During the collision of India with the Eurasian continent, the Indian plate was pushed about 500 kilometers under Tibet, reaching a depth of 250 kilometers. The result of this largest collision in Earth's history is the world's highest mountain range. But even more recently, the collision could be felt -- for example, the earthquakes that created the 2004 tsunami in the Indian Ocean.
The clash of the two continents is very complex. The Indian plate, for example, is compressed where it collides with the very rigid plate of the Tarim Basin at the northwestern edge of Tibet. On the eastern edge of Tibet, the Wenchuan earthquake in May 2008 claimed over 70,000 lives.
Scientists at the GFZ German Research Center for Geosciences report in the latest issue of the journal Science on the results of a new seismic method which was used to investigate the collision process.

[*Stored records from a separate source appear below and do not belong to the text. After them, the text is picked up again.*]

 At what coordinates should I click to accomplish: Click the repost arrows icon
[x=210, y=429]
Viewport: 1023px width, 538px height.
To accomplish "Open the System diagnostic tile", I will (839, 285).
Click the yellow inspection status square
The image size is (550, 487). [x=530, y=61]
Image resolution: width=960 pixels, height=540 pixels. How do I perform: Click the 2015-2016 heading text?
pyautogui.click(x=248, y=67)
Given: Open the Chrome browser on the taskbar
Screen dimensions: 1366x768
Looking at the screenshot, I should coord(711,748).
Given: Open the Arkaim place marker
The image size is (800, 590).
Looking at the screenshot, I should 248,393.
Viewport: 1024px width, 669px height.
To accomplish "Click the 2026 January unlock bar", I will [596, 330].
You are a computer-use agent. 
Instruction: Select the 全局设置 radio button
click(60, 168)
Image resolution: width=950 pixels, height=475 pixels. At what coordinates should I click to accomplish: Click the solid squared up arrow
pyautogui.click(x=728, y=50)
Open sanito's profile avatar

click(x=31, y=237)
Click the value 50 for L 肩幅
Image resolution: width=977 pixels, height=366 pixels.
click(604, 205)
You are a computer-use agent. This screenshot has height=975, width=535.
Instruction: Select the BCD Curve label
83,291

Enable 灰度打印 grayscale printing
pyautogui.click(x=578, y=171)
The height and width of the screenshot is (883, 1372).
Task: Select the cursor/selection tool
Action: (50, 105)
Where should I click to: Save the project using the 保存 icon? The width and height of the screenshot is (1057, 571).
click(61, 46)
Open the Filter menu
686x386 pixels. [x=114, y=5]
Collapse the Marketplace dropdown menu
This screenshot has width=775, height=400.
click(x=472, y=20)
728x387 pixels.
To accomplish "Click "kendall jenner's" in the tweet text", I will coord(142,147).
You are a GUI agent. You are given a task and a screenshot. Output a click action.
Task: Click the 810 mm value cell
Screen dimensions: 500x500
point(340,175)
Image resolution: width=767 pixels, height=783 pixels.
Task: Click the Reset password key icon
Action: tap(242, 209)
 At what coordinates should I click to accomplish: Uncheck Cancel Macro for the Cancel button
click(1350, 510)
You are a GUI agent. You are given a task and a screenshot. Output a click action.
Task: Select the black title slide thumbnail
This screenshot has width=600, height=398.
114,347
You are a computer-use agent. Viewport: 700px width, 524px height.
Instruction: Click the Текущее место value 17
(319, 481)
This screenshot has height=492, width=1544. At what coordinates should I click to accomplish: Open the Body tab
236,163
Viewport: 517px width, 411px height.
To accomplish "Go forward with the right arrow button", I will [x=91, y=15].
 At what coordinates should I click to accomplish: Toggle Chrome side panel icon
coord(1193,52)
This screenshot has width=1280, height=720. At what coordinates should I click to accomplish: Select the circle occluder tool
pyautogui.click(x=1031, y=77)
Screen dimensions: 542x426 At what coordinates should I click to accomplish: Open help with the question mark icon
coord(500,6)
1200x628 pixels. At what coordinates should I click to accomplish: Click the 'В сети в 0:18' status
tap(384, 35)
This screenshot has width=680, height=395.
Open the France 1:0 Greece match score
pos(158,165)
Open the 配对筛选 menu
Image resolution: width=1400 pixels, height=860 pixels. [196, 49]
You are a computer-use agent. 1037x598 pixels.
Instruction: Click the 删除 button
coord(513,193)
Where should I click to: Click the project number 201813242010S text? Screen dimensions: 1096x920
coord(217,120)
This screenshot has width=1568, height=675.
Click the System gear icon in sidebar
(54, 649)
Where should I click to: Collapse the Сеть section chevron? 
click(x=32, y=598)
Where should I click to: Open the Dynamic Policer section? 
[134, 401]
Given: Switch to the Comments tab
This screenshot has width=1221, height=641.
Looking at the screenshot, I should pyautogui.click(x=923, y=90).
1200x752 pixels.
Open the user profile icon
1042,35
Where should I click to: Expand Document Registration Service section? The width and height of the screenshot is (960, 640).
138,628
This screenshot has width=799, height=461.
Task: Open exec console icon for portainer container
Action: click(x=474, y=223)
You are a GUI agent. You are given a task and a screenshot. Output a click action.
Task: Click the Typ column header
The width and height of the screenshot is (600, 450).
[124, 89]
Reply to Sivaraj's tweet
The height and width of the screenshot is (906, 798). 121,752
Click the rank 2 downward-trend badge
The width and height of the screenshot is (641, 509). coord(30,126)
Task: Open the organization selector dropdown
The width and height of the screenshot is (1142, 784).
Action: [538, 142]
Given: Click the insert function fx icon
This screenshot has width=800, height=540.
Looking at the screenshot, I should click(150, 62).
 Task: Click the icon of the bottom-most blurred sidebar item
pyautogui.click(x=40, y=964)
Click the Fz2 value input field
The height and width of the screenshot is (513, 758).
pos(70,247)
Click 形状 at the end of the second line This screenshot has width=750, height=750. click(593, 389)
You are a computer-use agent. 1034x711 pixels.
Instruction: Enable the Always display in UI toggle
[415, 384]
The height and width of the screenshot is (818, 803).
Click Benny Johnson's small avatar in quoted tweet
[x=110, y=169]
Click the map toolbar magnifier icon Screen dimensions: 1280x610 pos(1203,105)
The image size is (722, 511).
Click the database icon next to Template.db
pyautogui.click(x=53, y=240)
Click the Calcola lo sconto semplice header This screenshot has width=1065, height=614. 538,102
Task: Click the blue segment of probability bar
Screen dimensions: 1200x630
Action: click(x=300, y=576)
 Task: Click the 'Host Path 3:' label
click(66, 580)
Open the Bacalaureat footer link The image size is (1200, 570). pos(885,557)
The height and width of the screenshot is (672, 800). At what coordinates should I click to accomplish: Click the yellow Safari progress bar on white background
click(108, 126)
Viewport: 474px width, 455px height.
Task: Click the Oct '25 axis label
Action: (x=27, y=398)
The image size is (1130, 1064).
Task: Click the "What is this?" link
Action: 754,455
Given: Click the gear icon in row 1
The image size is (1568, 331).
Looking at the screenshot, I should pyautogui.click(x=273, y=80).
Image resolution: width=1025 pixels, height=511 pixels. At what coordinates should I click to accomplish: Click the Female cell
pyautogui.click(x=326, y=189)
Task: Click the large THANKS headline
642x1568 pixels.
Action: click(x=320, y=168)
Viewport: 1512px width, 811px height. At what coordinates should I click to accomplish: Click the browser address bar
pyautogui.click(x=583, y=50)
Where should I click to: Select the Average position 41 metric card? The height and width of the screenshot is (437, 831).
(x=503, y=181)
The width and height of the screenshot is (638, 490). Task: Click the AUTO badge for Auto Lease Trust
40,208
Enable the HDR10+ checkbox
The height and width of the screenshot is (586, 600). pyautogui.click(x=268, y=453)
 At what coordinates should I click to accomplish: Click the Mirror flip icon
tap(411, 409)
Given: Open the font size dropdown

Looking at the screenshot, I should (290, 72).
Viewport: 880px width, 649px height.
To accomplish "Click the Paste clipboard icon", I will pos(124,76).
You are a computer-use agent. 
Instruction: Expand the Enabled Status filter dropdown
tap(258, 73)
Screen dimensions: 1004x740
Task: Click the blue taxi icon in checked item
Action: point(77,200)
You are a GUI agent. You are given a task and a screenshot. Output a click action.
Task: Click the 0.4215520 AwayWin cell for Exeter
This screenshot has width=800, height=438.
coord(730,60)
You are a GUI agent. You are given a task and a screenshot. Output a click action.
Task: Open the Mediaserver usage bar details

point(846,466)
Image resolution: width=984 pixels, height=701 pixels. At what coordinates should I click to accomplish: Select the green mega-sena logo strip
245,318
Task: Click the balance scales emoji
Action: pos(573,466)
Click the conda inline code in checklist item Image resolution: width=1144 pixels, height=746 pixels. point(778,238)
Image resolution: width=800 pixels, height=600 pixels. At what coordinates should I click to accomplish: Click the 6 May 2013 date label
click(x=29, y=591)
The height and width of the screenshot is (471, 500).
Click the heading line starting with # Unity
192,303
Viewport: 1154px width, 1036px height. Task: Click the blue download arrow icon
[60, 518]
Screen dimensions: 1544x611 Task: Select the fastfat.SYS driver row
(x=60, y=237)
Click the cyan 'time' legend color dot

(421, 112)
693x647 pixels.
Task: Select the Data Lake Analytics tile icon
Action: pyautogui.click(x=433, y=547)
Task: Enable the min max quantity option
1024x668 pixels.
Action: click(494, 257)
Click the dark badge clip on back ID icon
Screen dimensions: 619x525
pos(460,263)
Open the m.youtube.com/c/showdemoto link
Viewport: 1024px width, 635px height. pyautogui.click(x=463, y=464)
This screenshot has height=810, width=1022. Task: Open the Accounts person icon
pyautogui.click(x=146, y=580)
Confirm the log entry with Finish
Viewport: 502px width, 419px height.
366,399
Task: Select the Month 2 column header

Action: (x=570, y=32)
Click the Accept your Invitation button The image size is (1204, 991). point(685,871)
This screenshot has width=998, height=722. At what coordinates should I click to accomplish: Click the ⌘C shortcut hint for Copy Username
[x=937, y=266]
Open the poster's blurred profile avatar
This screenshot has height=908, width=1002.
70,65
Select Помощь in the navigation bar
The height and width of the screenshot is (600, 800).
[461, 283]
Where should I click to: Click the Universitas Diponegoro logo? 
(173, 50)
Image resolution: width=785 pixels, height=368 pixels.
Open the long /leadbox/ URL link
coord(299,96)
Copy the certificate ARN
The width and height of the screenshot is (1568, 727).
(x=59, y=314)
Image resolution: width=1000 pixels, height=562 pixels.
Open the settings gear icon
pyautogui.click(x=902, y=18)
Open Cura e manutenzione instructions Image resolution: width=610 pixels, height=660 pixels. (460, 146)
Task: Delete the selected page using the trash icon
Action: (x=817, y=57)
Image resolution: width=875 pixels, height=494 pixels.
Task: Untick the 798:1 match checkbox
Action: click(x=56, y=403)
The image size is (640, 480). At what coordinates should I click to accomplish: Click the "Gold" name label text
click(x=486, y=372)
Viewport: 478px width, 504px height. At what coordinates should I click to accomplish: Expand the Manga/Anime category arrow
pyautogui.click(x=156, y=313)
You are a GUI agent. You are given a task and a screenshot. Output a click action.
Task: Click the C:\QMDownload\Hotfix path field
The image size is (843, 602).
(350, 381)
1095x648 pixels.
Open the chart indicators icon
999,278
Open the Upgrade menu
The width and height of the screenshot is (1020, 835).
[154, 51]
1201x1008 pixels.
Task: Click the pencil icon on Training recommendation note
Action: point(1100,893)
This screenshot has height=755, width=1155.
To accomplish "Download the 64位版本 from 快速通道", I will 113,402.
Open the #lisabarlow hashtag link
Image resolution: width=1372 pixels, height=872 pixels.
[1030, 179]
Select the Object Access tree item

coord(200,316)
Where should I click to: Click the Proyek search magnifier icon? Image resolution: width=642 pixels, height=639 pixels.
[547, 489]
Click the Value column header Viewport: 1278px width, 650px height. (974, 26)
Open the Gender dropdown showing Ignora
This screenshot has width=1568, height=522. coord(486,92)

In international cooperation, it was possible to follow the route of the approximately 100-kilometer-thick Indian continental plate beneath Tibet. To achieve this, a series of large seismic experiments was carried out in Tibet, during which the naturally occurring earthquakes were recorded. By evaluating weak waves that were scattered at the lower edge of the continental plate, this edge was made visible in detail. The boundary between the rigid lithosphere and the softer asthenosphere proved to be much more pronounced than was previously believed.
The entire Indian sub-continent moves continuously north over millions of years and has moved 2 meters below Tibet in the last 50 years alone. The Himalayas and the highlands of Tibet, the highest and largest plateau in the world, were formed this way. But the recurring catastrophic earthquakes in China are also caused by this collision of two continents.
Researchers hope this latest work will provide a better understanding of the processes involved in the collision of the two plates, and ultimately reduce the earthquake risk to millions of people across the entire collision zone.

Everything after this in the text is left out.